Voie mystique ou voie initiatique ? (mercredi, 22 février 2006)
Dans son magnifique site D'Orient et d'Occident, Jean Moncelon vient de recenser La Contrelittérature : un manifeste pour l'esprit. Son compte-rendu soulève des questions essentielles auxquelles nous souhaitons répondre et qui nous permettront, ainsi que nous l'avons décidé d'un commun accord, d'établir un prochain dialogue.
Depuis 1999, la revue Contrelittérature entretient la flamme d’une démarche singulière : « Nous sommes partis de cette évidence, énoncée un jour par Henry Montaigu, qu’« il n’y avait qu’un seul scandale, et c’est la manifestation ». Mais ce scandale, ajoute Alain Santacreu, « est d’abord celui de l’homme séparé de Dieu et c’est par l’homme qu’il arrive ».
Paraît aujourd’hui aux éditions du Rocher ce Manifeste pour l’esprit, qui en approfondit le sens et en déploie toute l’intention. C’est à Alain Santacreu que revient la responsabilité de présenter cette démarche, tandis que les auteurs qui y adhèrent l’appliquent à divers domaines de l’art : la musique, le théâtre, la poésie, ainsi qu’à la théologie. On retiendra plus particulièrement les contributions de Luc-Olivier d’Algange et de Marikka Dervoucoux. Le premier s’attache au poète romantique allemand Novalis – « L’espace des météores » – la seconde à qui l’on doit un ouvrage sur Marie des Vallées, la « sainte de Coutances », à l’écriture de Dieu : « Le corps de sable ou l’écriture de Dieu ».

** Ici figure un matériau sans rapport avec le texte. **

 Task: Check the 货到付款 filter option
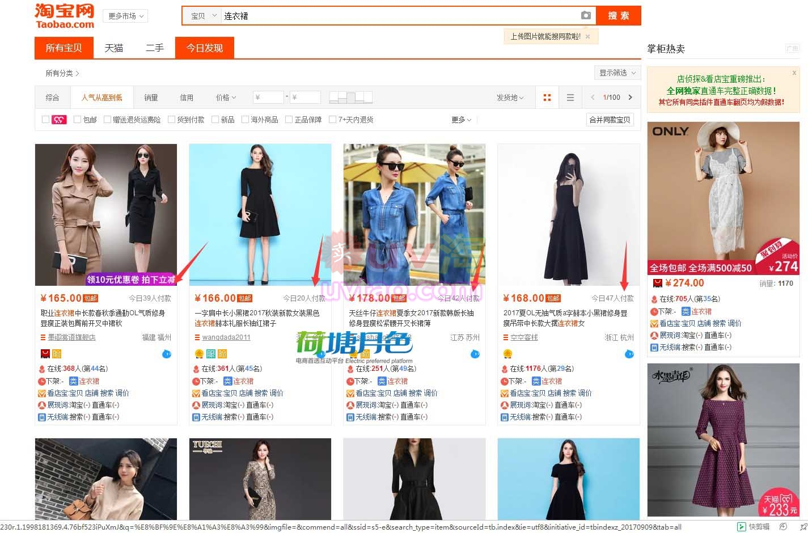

Notons dès à présent que la démarche en question qui est une révolte contre la littérature contemporaine, à laquelle il est difficile de ne pas souscrire, semble plus mystique qu’ésotérique. Il est dit, par exemple, à la p. 50 : « Pour atteindre ce pays de l’Imam caché ou rejoindre la contrée où se trouve le château du Vieux Roi Espiritaus, le héros aura soin de suivre scrupuleusement cet avertissement de sainte Thérèse d’Avila :
« Il n’y a qu’un chemin, c’est l’oraison. Si on vous en indique un autre, on vous trompe ». La double référence à la démarche théosophique de l’Islam iranien, selon l’expression de Henry Corbin, et à la pratique de l’oraison chez les Carmes peut entraîner quelques confusions dans l’esprit du lecteur. De même, p. 63, lorsqu’il est affirmé que « le langage des « intersignes » dont parle Louis Massignon, est celui de la langue des oiseaux ».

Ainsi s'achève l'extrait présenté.